**Activity:** Starting at the line that holds "At what coordinates", restate every line word for word up to and including the last one in the listing below, and omit all pictures.

**Available data:**
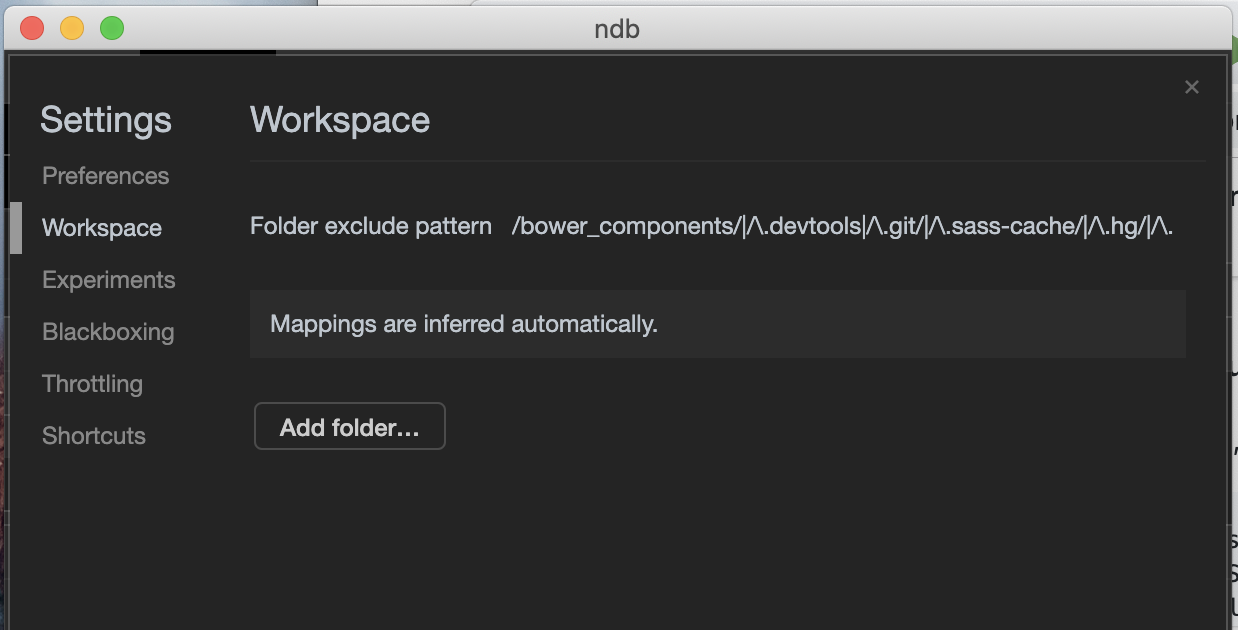Select the Workspace tab in the sidebar

click(x=101, y=228)
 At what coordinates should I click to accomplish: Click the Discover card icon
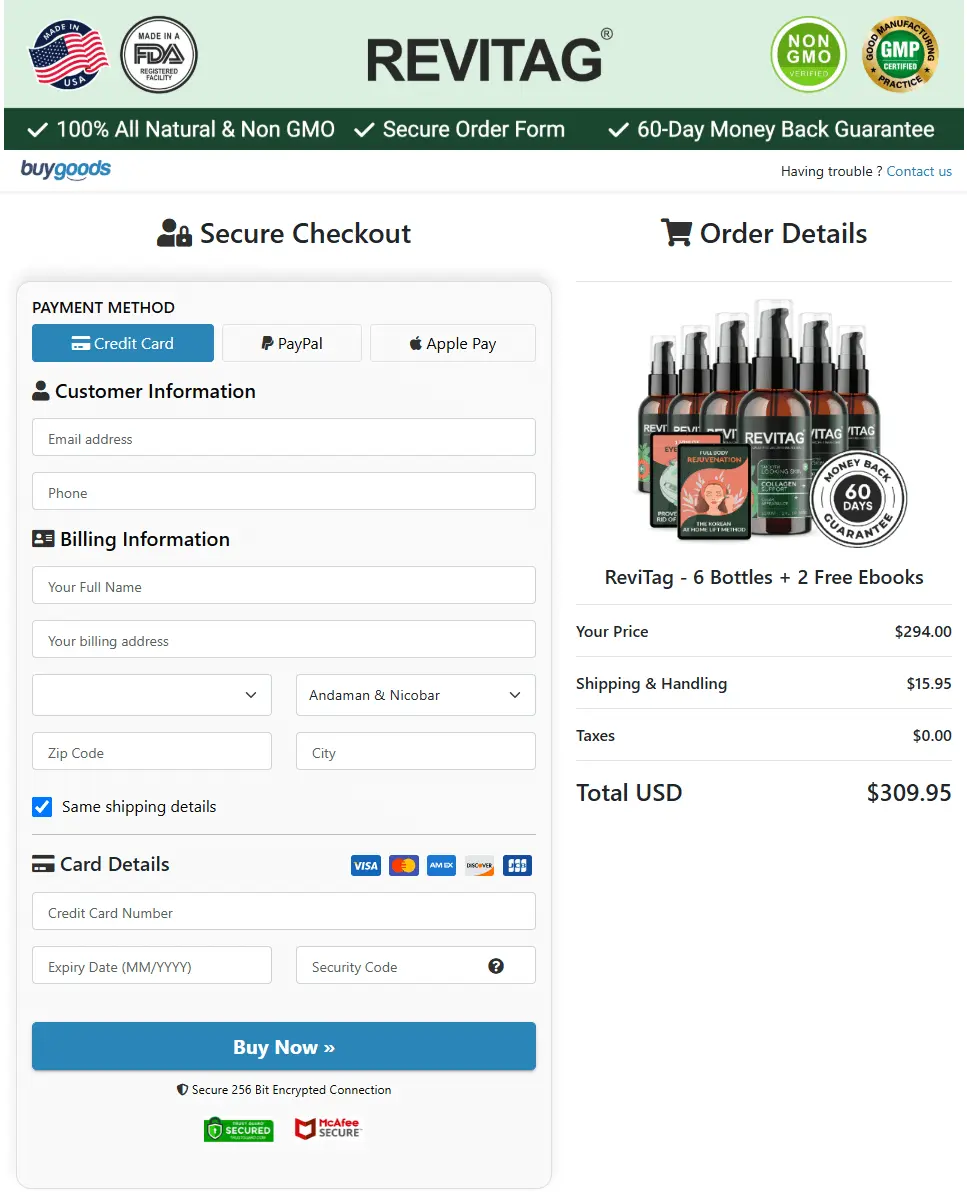click(x=479, y=865)
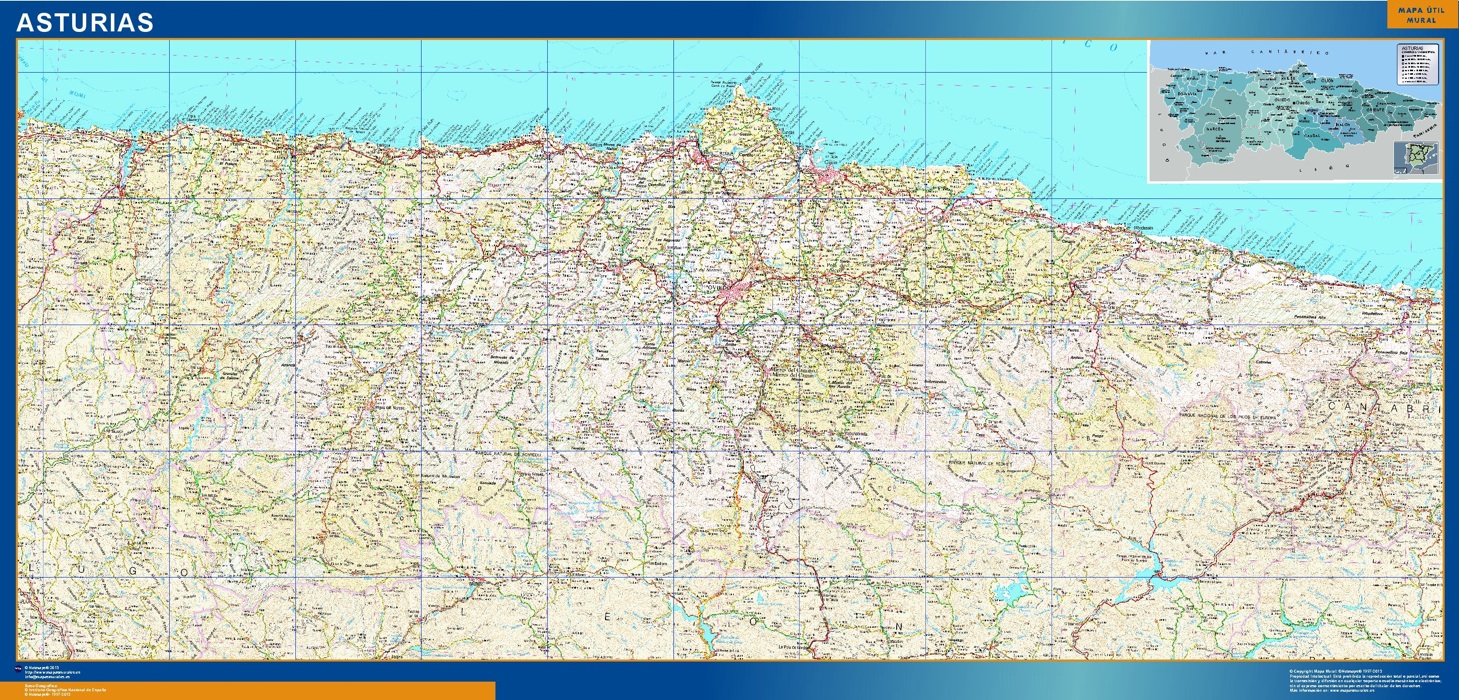Click the ASTURIAS legend box in the inset
The width and height of the screenshot is (1459, 700).
[1416, 64]
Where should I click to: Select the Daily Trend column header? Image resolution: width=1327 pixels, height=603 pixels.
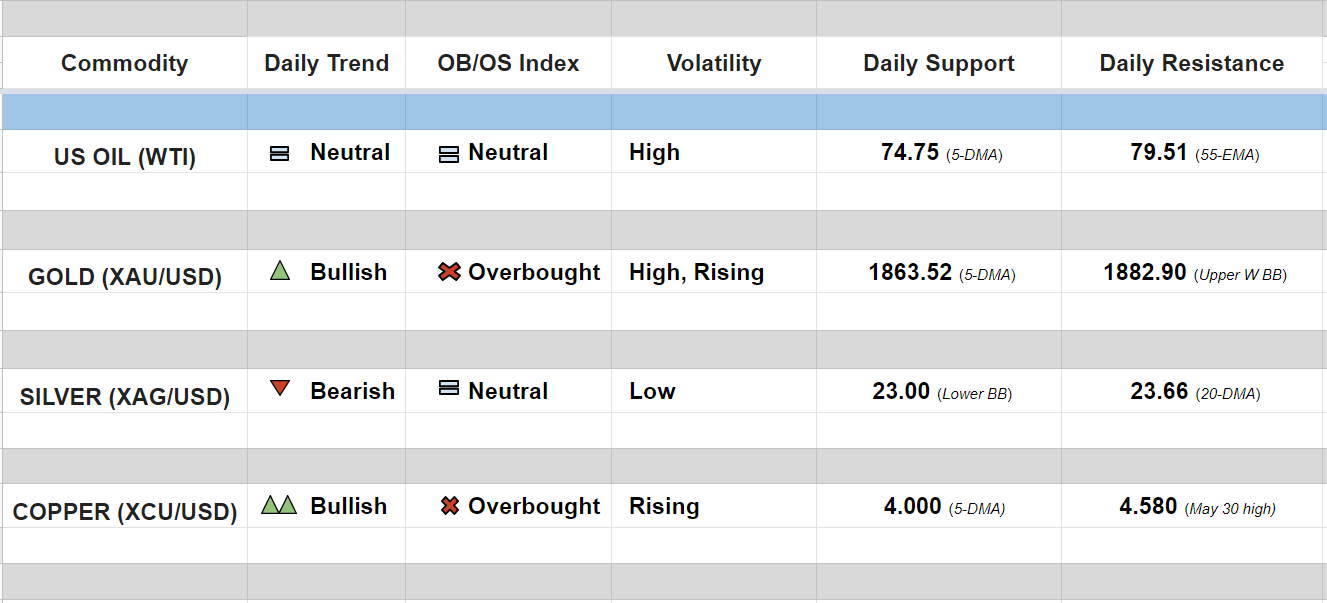click(326, 63)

**Your solution:**
 At what coordinates should I click to accomplish: Click the Discover card icon
click(x=479, y=865)
Click the ASTURIAS legend box in the inset
The width and height of the screenshot is (1459, 700).
[1416, 64]
Where should I click to: Select the Daily Trend column header? Image resolution: width=1327 pixels, height=603 pixels.
click(326, 63)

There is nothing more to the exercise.